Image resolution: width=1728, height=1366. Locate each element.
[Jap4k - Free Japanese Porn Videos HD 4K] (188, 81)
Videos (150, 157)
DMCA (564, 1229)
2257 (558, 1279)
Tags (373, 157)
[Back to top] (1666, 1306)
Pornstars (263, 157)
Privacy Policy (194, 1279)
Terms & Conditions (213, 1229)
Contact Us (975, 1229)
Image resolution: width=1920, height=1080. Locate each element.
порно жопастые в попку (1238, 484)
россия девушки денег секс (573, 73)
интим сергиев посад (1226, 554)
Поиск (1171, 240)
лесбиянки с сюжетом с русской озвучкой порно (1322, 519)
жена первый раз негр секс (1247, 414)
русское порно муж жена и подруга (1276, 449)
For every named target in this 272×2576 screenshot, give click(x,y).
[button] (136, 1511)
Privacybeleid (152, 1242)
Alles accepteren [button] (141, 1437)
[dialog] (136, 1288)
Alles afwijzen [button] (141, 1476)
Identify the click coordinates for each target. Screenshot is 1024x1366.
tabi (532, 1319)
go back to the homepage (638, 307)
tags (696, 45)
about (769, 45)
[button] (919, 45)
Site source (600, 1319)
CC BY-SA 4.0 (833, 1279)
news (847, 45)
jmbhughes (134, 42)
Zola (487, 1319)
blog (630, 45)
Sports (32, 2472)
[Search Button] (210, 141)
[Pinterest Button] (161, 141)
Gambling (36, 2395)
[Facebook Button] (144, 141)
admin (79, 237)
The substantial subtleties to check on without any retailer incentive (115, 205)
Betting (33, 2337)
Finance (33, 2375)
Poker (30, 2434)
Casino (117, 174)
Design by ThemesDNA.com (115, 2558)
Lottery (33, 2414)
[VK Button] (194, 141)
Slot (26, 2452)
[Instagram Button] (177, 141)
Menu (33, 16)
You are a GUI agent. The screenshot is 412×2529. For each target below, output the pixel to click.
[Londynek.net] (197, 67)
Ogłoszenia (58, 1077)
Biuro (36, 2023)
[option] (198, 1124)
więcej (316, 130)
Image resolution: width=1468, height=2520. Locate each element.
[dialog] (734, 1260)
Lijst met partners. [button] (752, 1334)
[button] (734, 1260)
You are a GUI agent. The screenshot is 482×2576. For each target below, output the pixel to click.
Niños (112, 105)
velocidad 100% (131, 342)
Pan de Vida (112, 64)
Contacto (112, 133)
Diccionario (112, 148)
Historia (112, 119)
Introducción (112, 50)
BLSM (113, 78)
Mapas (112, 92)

-=-=-=-=-

- **Exercise**
Once the line containing "Contact Us (975, 1229)" has been set down, nothing more is wanted; set down each line of the listing above up to it exactly, starting with the first.

- **Exercise response**
Image resolution: width=1728, height=1366. Locate each element.
[Jap4k - Free Japanese Porn Videos HD 4K] (188, 81)
Videos (150, 157)
DMCA (564, 1229)
2257 (558, 1279)
Tags (373, 157)
[Back to top] (1666, 1306)
Pornstars (263, 157)
Privacy Policy (194, 1279)
Terms & Conditions (213, 1229)
Contact Us (975, 1229)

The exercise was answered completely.